In the city the population was spread out, with 28.8% under the age of 18, 8.9% from 18 to 24, 24.2% from 25 to 44, 28.2% from 45 to 64, and 10.0% who were 65 years of age or older. The median age was 35 years. For every 100 females, there were 96.9 males. For every 100 females age 18 and over, there were 84.5 males.

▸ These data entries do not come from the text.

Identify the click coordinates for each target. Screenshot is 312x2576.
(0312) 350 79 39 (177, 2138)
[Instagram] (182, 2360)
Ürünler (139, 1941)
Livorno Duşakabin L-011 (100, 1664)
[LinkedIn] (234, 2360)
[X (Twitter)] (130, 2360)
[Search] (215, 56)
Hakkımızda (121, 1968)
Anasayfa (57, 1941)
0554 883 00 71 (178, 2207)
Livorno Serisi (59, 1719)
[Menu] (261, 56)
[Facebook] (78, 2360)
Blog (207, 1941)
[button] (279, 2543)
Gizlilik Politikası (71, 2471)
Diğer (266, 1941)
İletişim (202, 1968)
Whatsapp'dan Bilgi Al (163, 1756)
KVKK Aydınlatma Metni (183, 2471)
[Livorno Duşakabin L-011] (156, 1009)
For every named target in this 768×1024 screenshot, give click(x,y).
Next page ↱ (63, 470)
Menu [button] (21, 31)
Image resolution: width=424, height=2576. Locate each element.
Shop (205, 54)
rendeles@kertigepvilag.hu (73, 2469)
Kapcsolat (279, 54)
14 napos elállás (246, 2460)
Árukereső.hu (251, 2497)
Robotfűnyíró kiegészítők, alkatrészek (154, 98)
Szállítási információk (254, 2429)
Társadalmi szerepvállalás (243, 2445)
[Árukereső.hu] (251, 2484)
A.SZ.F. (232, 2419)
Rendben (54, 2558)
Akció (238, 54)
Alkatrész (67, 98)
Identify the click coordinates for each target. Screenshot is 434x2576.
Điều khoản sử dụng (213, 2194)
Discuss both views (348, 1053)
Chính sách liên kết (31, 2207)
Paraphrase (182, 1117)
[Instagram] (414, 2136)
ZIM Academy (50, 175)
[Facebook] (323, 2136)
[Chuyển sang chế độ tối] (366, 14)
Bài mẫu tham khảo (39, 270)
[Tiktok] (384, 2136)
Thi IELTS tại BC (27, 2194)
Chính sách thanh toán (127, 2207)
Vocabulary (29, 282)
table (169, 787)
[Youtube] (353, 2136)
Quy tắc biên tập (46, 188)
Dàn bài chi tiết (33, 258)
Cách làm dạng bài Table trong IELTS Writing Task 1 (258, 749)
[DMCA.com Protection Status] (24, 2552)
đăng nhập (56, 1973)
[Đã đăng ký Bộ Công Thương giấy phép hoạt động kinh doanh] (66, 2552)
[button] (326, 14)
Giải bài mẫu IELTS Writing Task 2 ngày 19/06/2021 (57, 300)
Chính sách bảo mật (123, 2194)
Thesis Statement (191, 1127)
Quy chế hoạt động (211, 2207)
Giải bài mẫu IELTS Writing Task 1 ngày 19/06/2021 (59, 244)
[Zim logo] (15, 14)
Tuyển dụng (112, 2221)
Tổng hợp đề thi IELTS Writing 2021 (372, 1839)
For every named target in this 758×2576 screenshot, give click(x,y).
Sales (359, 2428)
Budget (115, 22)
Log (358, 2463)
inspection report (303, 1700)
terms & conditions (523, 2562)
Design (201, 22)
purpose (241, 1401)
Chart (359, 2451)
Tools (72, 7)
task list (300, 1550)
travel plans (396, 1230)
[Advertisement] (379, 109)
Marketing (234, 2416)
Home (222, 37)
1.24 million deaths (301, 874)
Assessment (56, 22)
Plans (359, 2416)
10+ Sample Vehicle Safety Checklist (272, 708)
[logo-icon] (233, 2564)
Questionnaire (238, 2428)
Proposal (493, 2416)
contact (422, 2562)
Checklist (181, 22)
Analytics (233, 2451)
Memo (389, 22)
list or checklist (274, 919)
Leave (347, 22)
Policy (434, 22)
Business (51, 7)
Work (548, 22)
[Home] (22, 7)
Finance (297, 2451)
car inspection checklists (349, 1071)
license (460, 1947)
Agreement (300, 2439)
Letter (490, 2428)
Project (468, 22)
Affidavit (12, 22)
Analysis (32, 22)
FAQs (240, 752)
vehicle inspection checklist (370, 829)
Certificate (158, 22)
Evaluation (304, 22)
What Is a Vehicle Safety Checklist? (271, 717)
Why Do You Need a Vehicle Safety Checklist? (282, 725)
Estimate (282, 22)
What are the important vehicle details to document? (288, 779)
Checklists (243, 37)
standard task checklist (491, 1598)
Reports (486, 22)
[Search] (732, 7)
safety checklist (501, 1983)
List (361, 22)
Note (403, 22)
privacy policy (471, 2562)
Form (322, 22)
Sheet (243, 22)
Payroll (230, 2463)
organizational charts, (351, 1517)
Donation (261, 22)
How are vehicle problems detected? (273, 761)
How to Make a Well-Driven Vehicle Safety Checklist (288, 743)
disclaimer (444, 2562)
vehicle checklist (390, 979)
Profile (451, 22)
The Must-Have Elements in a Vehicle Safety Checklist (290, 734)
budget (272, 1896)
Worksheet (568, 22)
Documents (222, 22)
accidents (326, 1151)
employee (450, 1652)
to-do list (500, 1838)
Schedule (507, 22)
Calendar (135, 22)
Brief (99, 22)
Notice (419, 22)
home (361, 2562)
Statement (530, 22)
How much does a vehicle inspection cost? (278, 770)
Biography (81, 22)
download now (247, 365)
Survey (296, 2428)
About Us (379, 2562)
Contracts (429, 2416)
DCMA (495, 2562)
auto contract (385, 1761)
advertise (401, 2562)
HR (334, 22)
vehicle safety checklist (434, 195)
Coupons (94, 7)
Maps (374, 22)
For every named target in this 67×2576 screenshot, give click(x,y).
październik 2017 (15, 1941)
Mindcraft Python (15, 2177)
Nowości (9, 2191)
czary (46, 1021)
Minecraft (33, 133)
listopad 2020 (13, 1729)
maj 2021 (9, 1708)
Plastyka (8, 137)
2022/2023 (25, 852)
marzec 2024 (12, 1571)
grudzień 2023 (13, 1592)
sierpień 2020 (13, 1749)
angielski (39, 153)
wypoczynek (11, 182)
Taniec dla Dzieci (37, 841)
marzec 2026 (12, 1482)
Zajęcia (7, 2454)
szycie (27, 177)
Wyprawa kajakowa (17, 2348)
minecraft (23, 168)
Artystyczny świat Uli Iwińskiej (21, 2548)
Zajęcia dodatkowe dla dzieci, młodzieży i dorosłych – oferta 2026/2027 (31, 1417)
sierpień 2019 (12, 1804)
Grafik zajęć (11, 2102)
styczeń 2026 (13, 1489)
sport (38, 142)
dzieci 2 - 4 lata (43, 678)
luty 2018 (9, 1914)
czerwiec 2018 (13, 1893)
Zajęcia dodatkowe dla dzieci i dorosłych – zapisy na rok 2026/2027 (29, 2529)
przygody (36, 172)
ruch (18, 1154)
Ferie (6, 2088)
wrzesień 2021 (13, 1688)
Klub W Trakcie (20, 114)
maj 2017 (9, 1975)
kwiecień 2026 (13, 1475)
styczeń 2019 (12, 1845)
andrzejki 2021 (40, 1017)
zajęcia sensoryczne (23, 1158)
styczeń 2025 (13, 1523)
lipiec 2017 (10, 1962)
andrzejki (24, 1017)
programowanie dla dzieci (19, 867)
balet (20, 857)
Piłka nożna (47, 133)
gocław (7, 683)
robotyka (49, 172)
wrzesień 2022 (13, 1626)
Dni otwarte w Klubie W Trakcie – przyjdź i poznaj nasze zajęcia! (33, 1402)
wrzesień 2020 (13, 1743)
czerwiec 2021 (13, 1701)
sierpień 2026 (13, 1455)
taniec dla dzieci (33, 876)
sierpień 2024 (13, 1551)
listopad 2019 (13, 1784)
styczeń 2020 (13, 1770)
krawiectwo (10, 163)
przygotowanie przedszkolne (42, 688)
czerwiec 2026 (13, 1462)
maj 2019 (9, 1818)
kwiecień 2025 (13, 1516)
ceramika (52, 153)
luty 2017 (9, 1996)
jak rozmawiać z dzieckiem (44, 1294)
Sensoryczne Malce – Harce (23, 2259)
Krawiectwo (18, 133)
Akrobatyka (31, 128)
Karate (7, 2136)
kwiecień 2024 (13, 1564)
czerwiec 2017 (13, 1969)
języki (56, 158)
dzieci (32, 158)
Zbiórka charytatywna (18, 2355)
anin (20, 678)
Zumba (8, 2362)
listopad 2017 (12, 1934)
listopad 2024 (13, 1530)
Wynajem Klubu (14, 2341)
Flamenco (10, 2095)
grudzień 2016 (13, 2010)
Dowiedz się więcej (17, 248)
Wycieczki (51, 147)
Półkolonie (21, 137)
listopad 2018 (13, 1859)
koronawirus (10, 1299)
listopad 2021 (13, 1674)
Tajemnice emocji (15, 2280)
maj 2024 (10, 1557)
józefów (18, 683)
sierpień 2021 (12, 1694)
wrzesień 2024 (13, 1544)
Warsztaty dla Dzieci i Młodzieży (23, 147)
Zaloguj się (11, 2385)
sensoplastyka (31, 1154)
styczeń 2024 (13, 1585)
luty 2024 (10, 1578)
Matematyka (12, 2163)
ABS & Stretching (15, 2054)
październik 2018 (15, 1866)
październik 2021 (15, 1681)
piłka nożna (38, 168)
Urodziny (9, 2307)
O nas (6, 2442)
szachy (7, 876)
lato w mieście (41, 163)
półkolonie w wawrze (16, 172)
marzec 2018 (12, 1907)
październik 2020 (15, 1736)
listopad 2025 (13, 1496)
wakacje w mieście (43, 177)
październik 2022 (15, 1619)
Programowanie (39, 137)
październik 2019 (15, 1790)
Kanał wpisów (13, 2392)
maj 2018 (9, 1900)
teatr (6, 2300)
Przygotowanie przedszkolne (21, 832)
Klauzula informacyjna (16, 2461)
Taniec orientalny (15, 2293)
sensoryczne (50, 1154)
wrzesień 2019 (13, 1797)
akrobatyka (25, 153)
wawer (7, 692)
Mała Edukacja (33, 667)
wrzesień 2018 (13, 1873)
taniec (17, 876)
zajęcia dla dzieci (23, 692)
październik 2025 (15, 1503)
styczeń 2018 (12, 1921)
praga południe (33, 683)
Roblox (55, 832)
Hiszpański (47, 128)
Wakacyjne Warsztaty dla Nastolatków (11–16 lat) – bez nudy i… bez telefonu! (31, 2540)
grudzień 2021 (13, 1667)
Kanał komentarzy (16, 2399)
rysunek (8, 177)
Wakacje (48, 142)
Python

The median income for a household in the city was $22,500, and the median income for a family was $24,423. Males had a median income of $22,396 versus $17,125 for females. The per capita income for the city was $9,673. About 23.4% of families and 30.0% of the population were below the poverty line, including 44.9% of those under age 18 and 13.9% of those age 65 or over.

==Notable people==
- Pamela Pauly Chinnis, first female president of the House of Deputies of the Episcopal Church
- Dewey Short, U.S. representative from Missouri

==Transportation==
- Missouri Route 176 (western terminus)
- Missouri Route 248
- Missouri Route 265
- Missouri Route 413

==Education==
It is in the Galena R-II School District..

Galena R-II School District operates one elementary school and Galena High School.

Galena has a public library, a branch of the Stone County Library.